──────── ENTRIES SUPPLIED

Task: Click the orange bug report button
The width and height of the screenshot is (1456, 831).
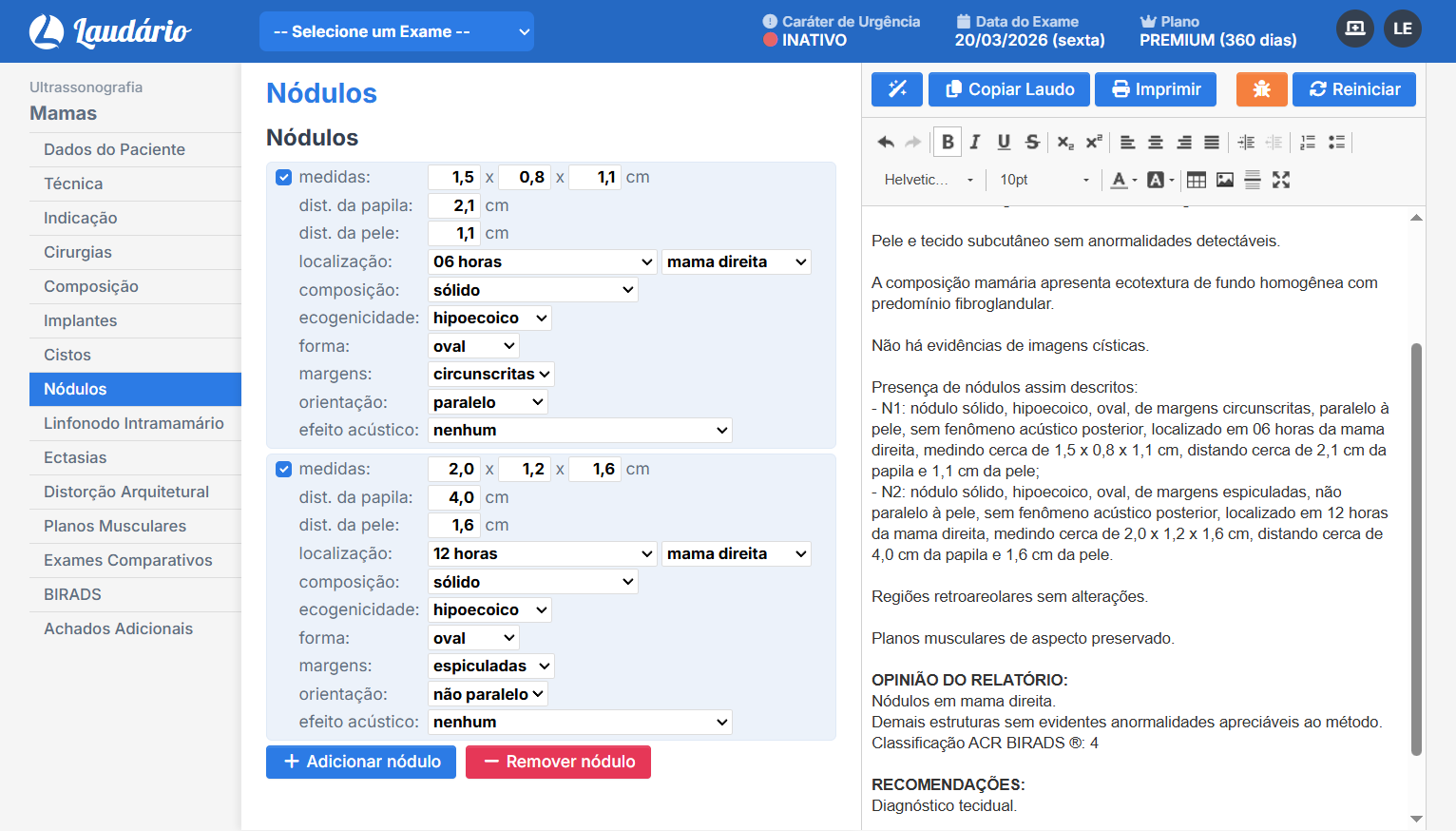Action: (x=1261, y=89)
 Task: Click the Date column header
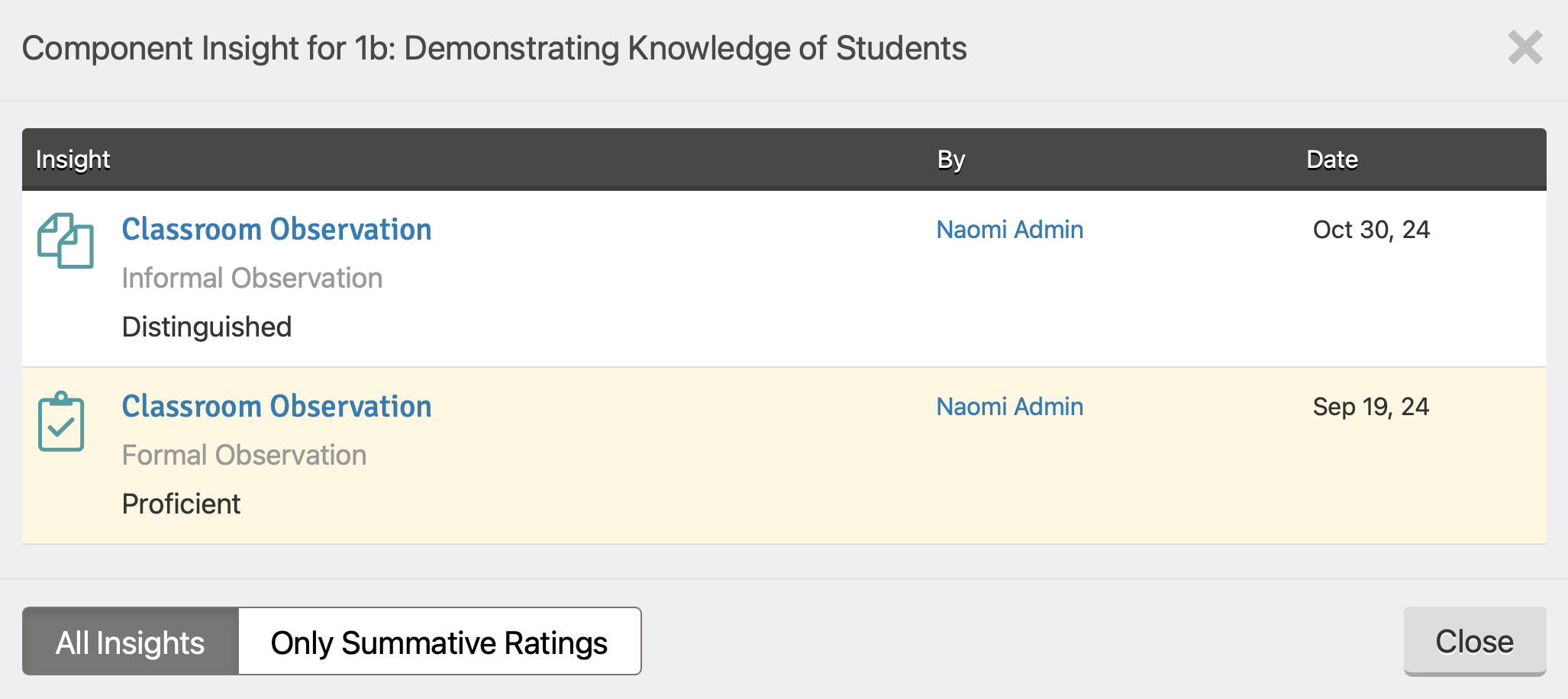point(1332,159)
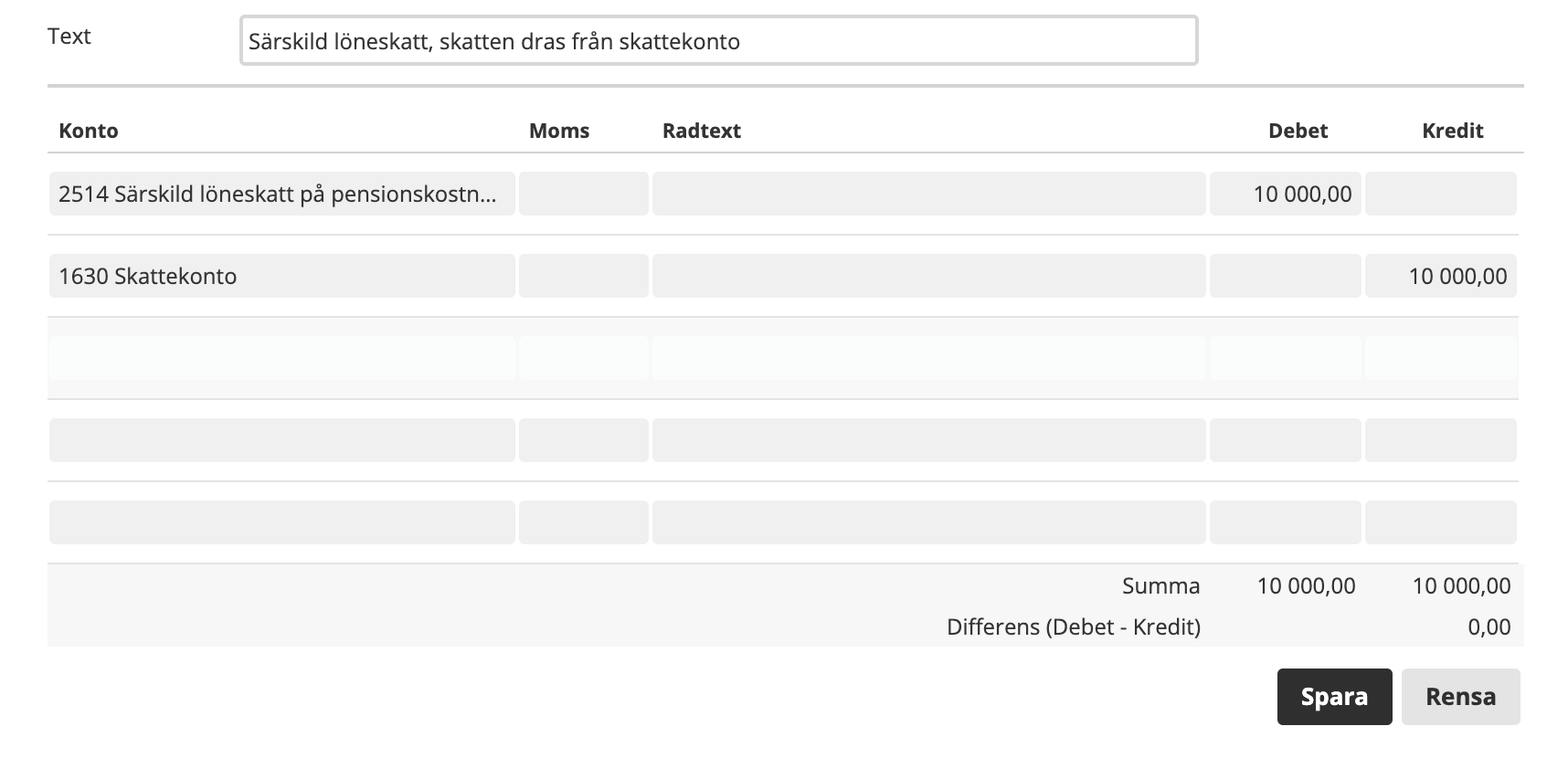Click the Radtext field of the 2514 row
The image size is (1568, 758).
pos(929,194)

────────────────

→ **BRIEF**:
Give again exactly the lines from the one holding "The width and" to the final line of the records, both ends included, and nothing more. Pictures do not belong in the copy.

→ **OUTPUT FOR THIS EXERCISE**:
The width and height of the screenshot is (1456, 831).
Action: (x=1261, y=89)
 Task: Click the Date column header
point(1332,159)
Click the Radtext field of the 2514 row
The image size is (1568, 758).
pos(929,194)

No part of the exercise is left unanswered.